We must turn this around one meal at a time, one different recipe at a time, one conversation at a time, so that we can turn the city into a healthy place. All of us in here, all of us, we all know someone that is going through a chronic disease. And when you go through a chronic disease, it hijacks your life. You think about it often. You worry about the next test, the next episode. You worry about how you are going to be able to provide for yourselves. Right in our hand, right on our plate is an opportunity to turn that around. Now, I want you to be part of this movement. This movement is so important and you are in the front line of this movement as food service workers. And so just as I used to say to mommy when she would make those meals for us, I want to say to you, thank you.

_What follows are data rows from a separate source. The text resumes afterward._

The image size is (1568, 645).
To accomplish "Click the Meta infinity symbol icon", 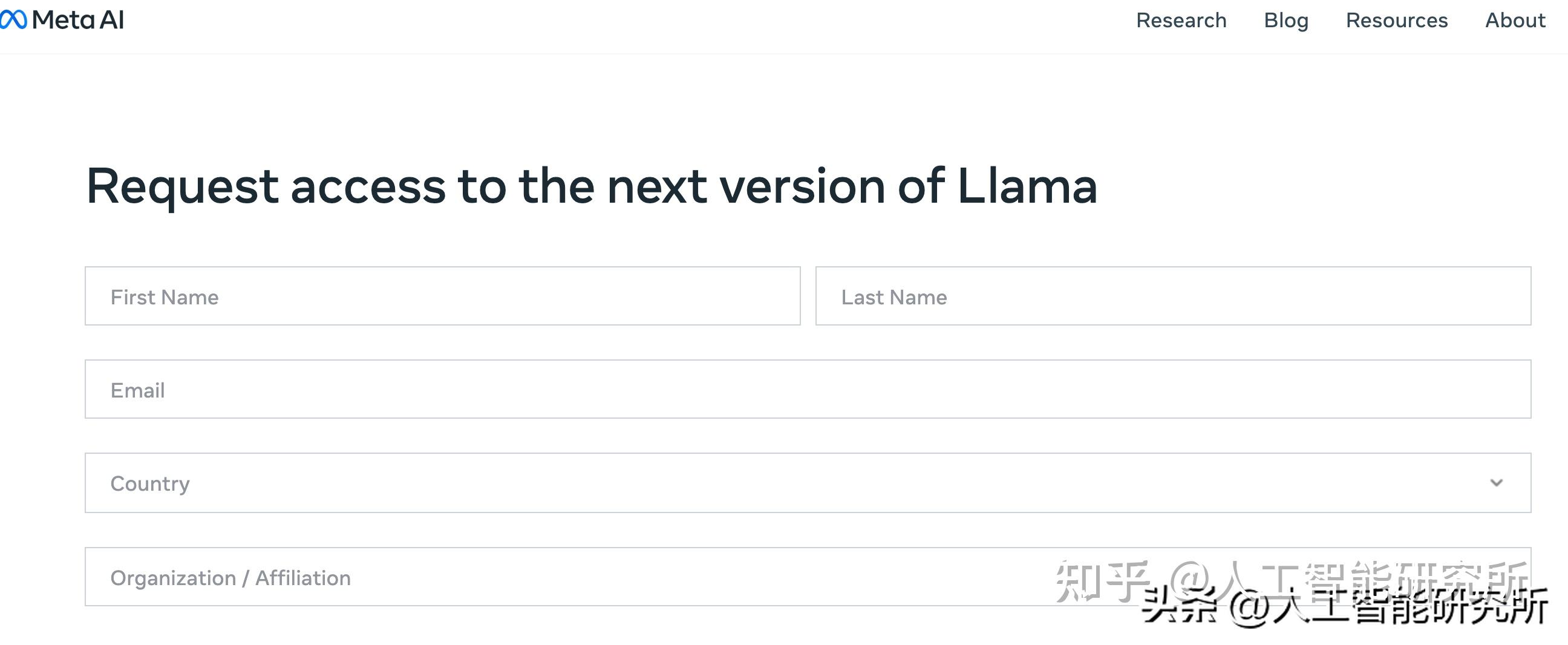I will pos(14,19).
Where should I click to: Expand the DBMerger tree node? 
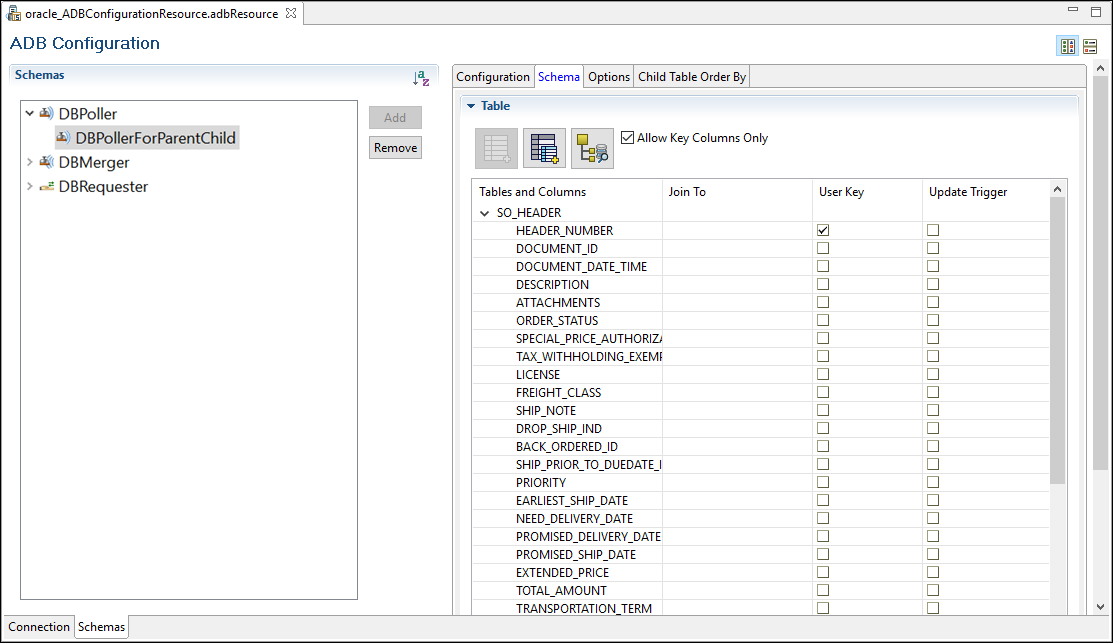click(x=29, y=162)
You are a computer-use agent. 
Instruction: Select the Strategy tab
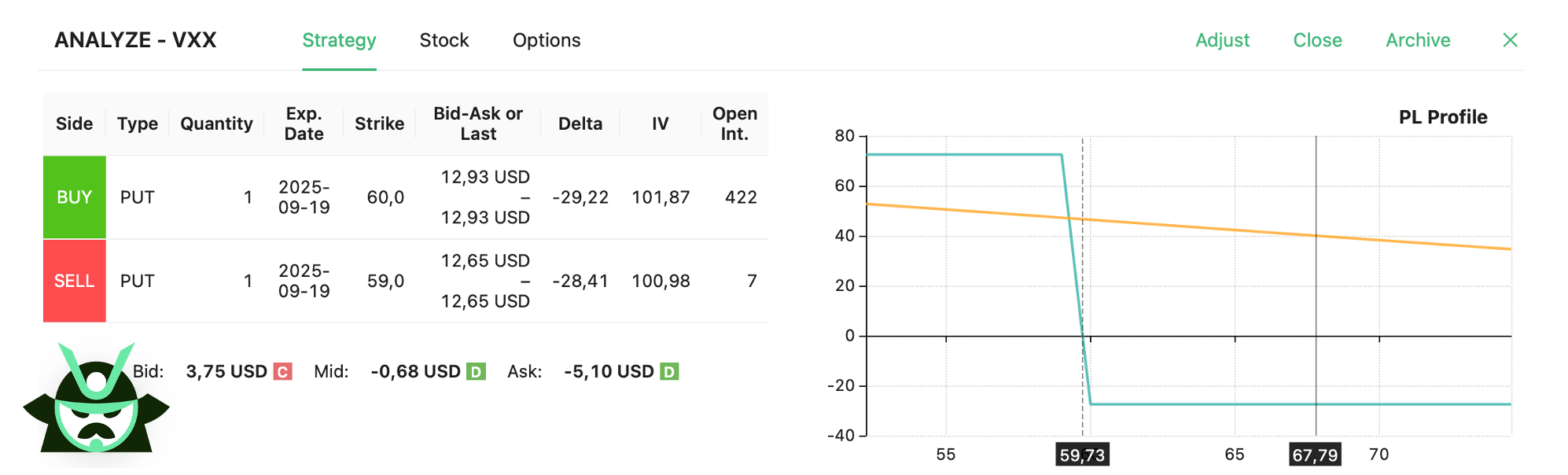(x=339, y=40)

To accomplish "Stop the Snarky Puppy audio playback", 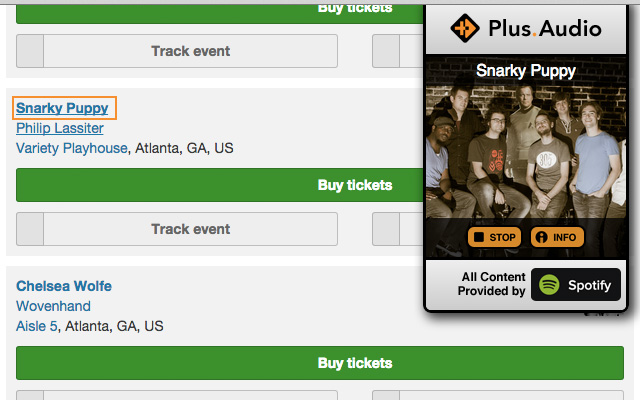I will click(494, 238).
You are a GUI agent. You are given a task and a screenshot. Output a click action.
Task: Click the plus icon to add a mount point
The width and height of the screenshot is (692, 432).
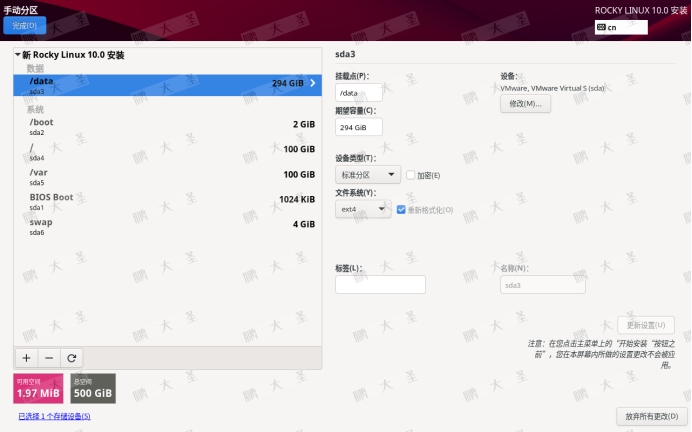tap(26, 357)
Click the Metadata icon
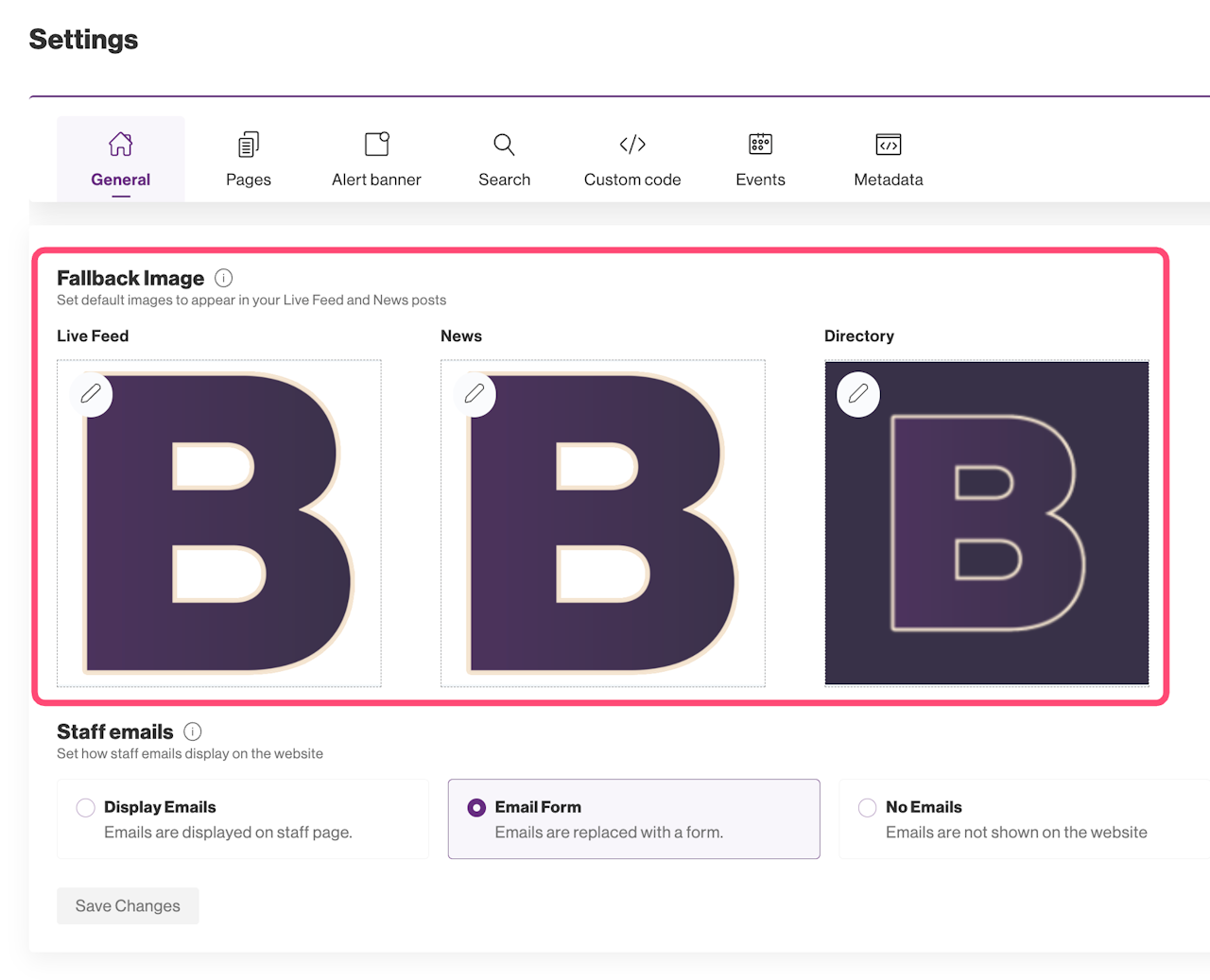This screenshot has width=1210, height=980. click(x=889, y=145)
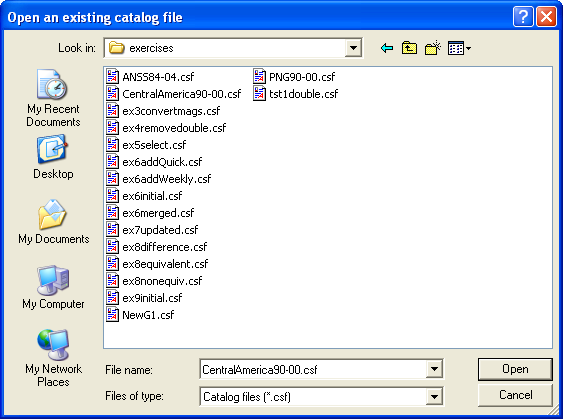Expand the Look in folder dropdown

[x=353, y=48]
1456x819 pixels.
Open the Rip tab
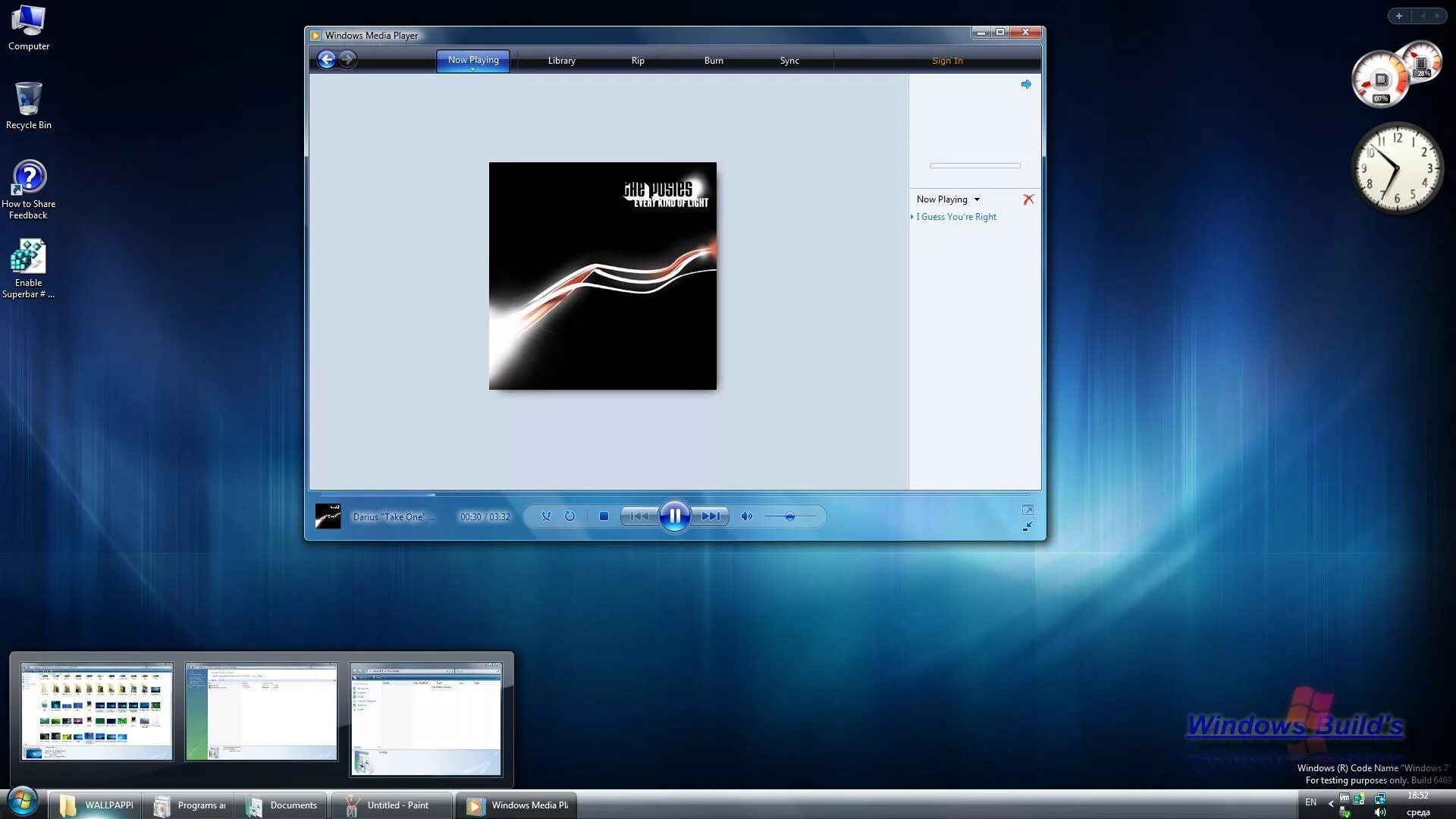[x=638, y=61]
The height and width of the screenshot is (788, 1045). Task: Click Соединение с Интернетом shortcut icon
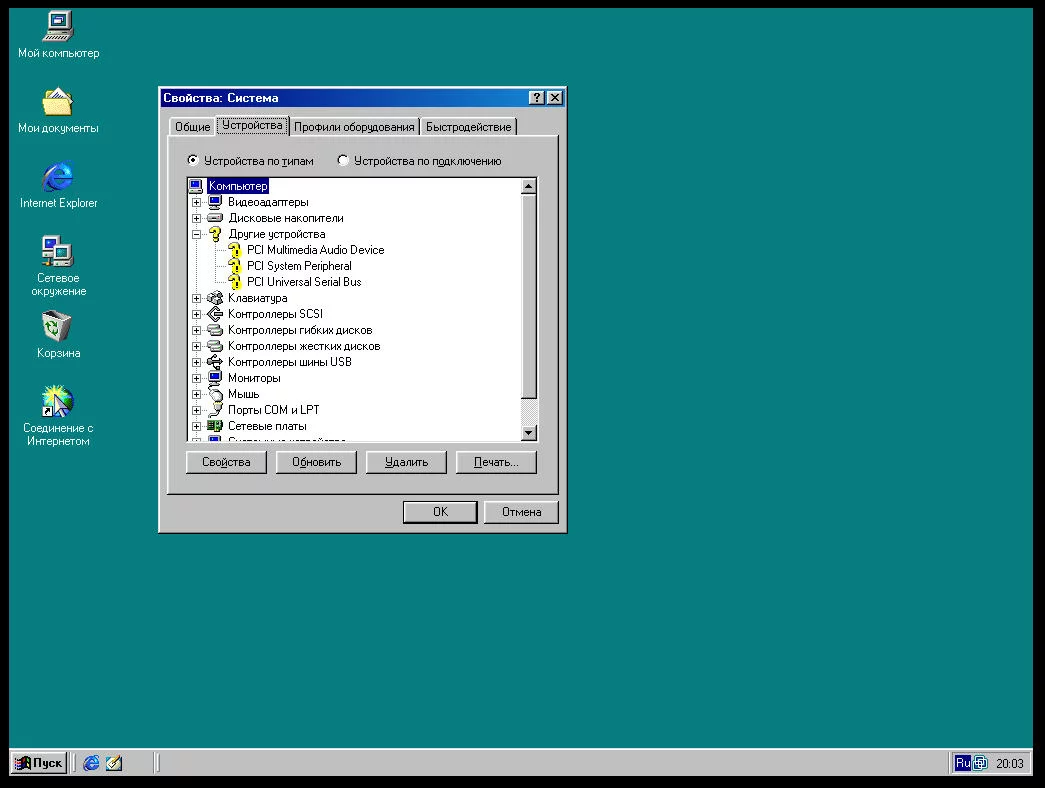pyautogui.click(x=57, y=402)
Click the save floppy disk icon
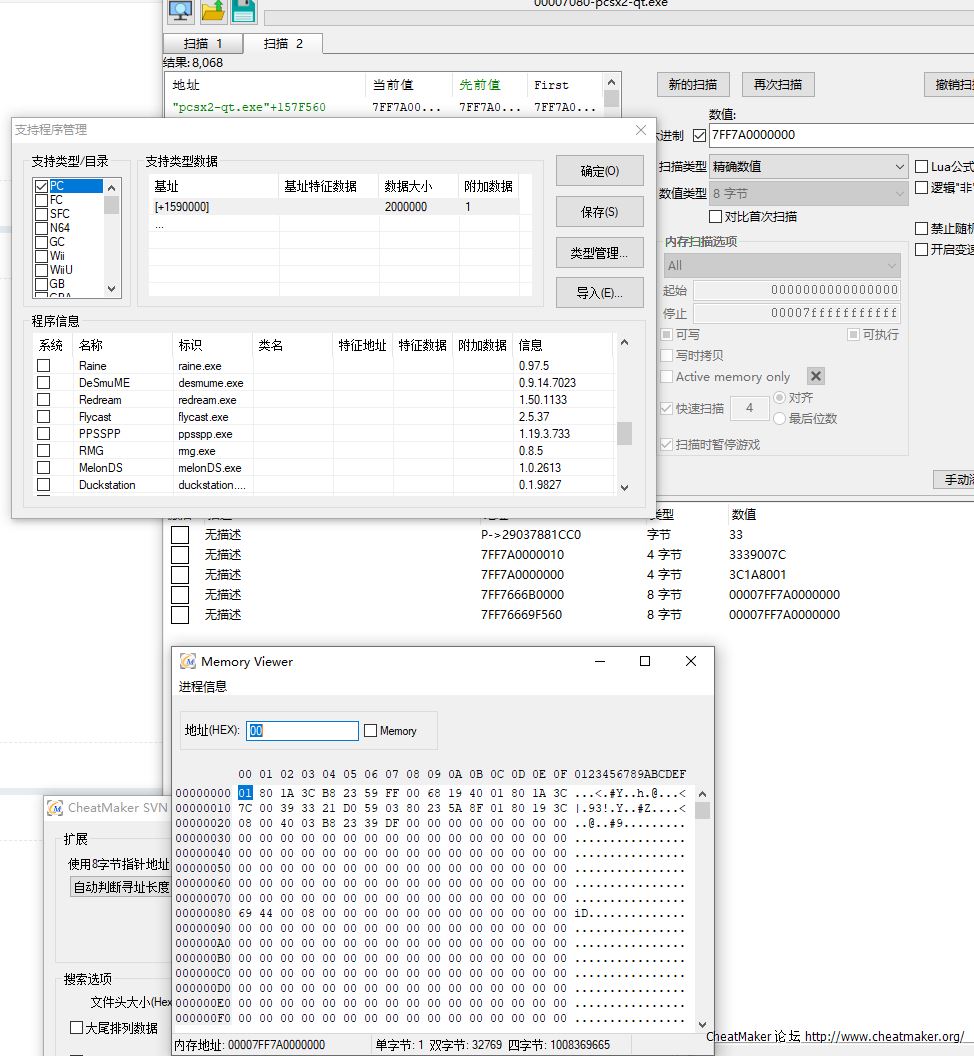 point(243,11)
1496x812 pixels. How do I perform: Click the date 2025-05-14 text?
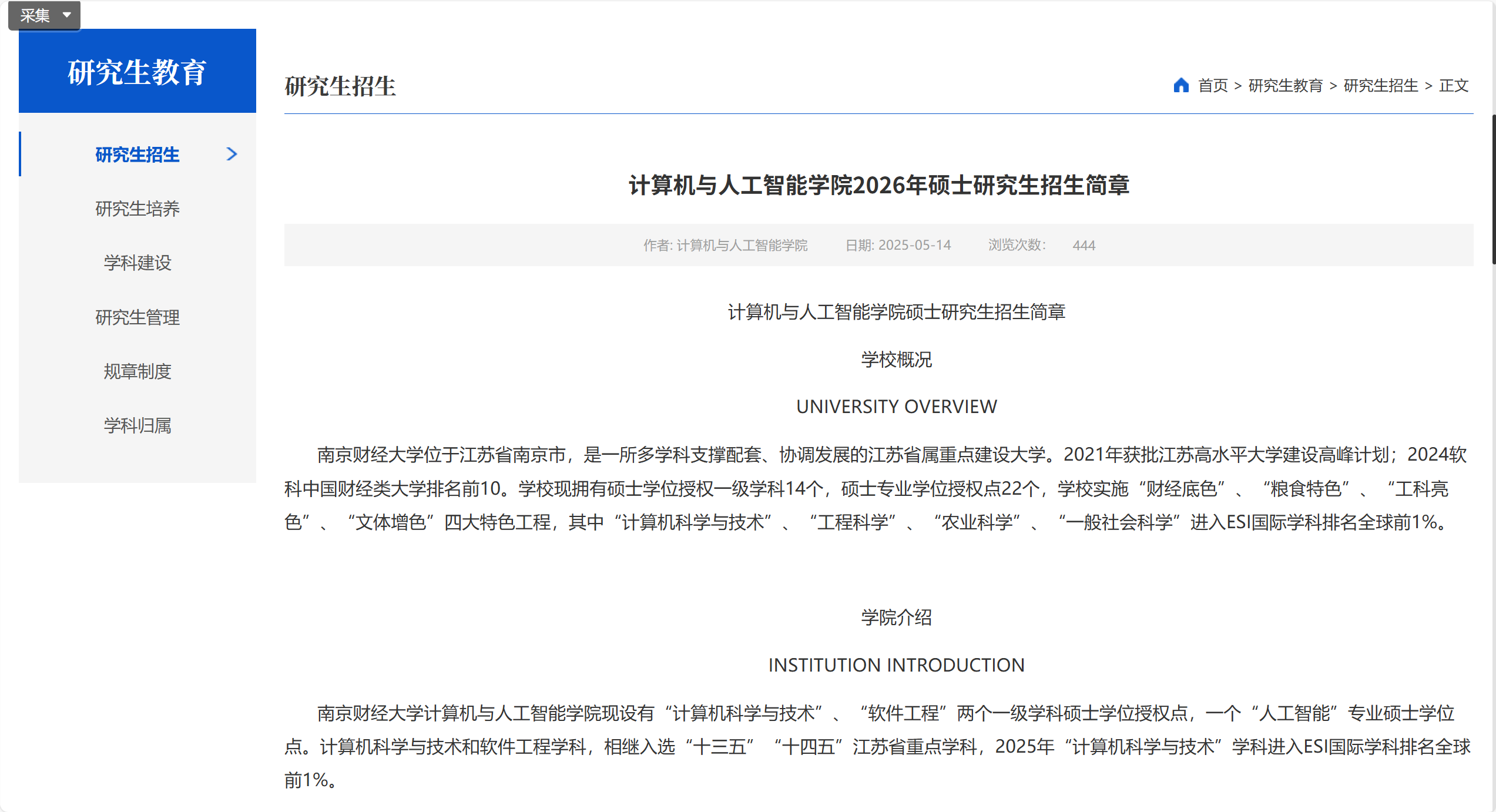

Thank you for what you do. Thank you for being part of the city. Many of you are DC 37 members. When I sat down with Henry Garrido and people were talking about what we should do in your contract and how we should settle it and what we should provide, I said, “Let me be clear, when I make this contract deal, I’m not only doing it for those who are working now, I’m doing it for mommy who was a shop steward. I’m doing it for those who deserve to be paid a wage that they can live in their city, a city that they feed every day. They should not be worried about how they feed their family.” You did it for us, I’m going to do it for you. Thank you so much for what you do every day. Thank you.